> [GIVEN TASK] Count the lines in the items below that contain the string "named", and reply with only that number.
# # # #
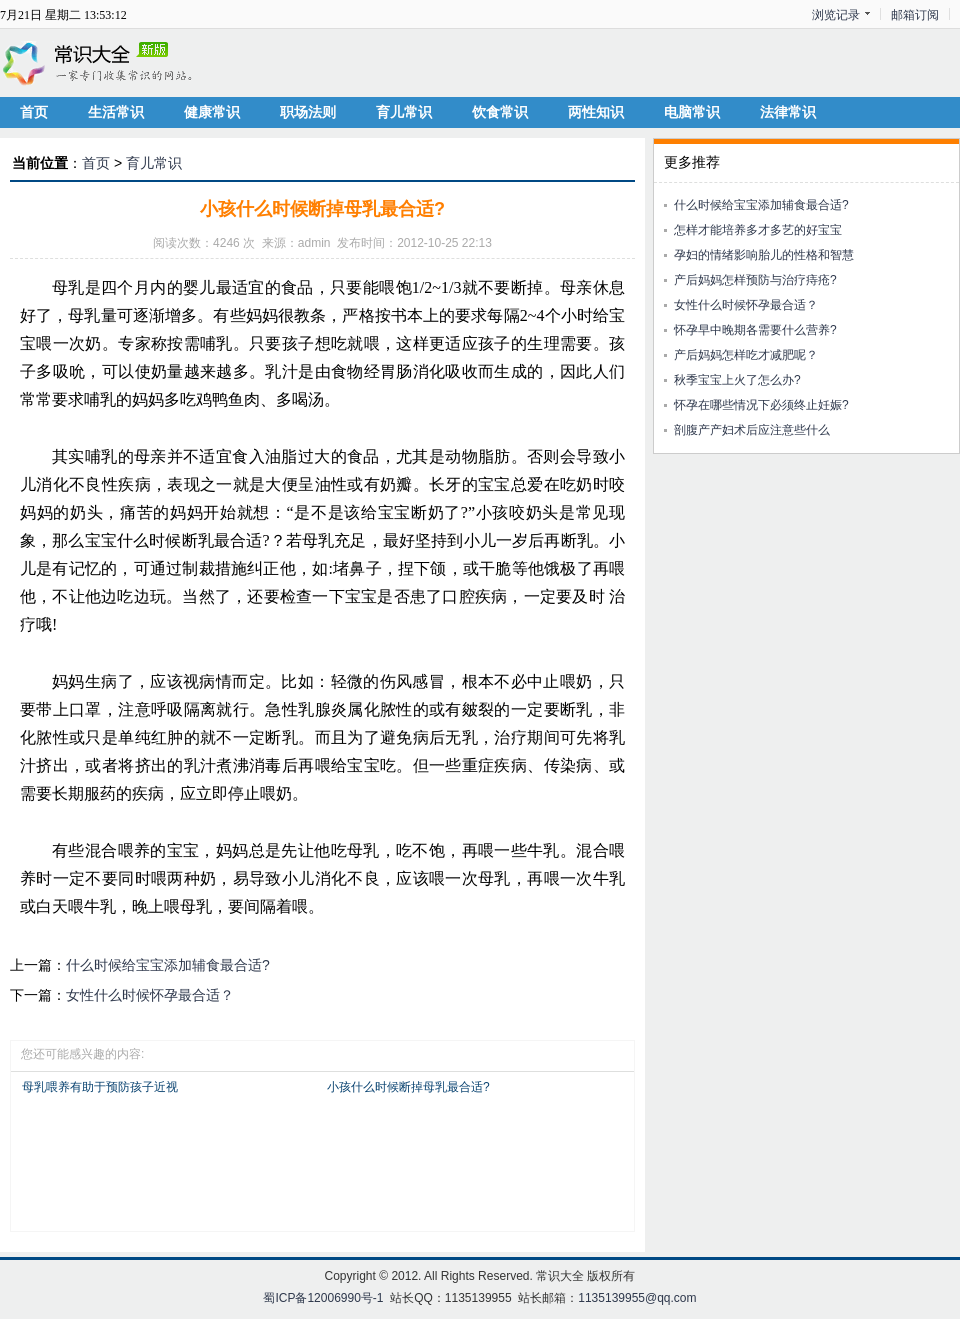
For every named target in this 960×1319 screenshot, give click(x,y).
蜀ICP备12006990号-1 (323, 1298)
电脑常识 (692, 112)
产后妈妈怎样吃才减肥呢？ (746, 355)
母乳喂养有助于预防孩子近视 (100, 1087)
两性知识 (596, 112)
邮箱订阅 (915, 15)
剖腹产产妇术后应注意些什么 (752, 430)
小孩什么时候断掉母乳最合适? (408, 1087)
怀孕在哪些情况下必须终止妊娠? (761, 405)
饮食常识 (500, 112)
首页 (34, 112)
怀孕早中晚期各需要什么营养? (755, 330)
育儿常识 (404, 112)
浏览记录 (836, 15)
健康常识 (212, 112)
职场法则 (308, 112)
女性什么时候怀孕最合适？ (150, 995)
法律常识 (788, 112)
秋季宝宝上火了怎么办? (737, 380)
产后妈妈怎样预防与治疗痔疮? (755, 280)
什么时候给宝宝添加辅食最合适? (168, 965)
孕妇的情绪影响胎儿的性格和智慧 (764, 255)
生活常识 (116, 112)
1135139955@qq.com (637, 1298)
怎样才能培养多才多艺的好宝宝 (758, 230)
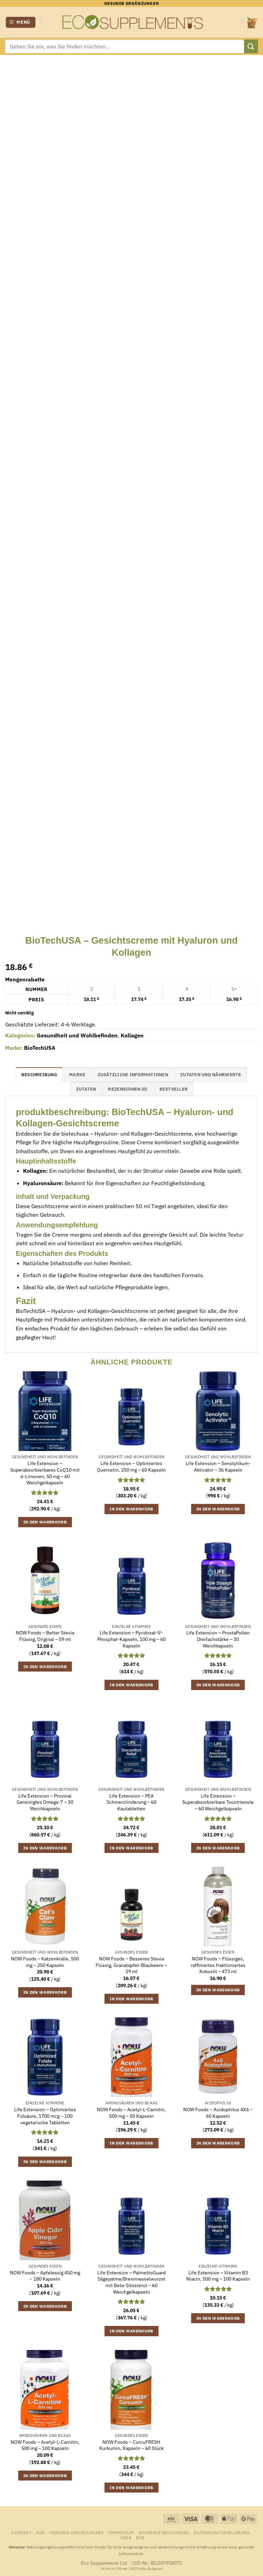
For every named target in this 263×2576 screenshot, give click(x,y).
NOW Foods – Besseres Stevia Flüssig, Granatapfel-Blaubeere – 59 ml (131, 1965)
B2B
# # # #
> [FULL ANSWER] 2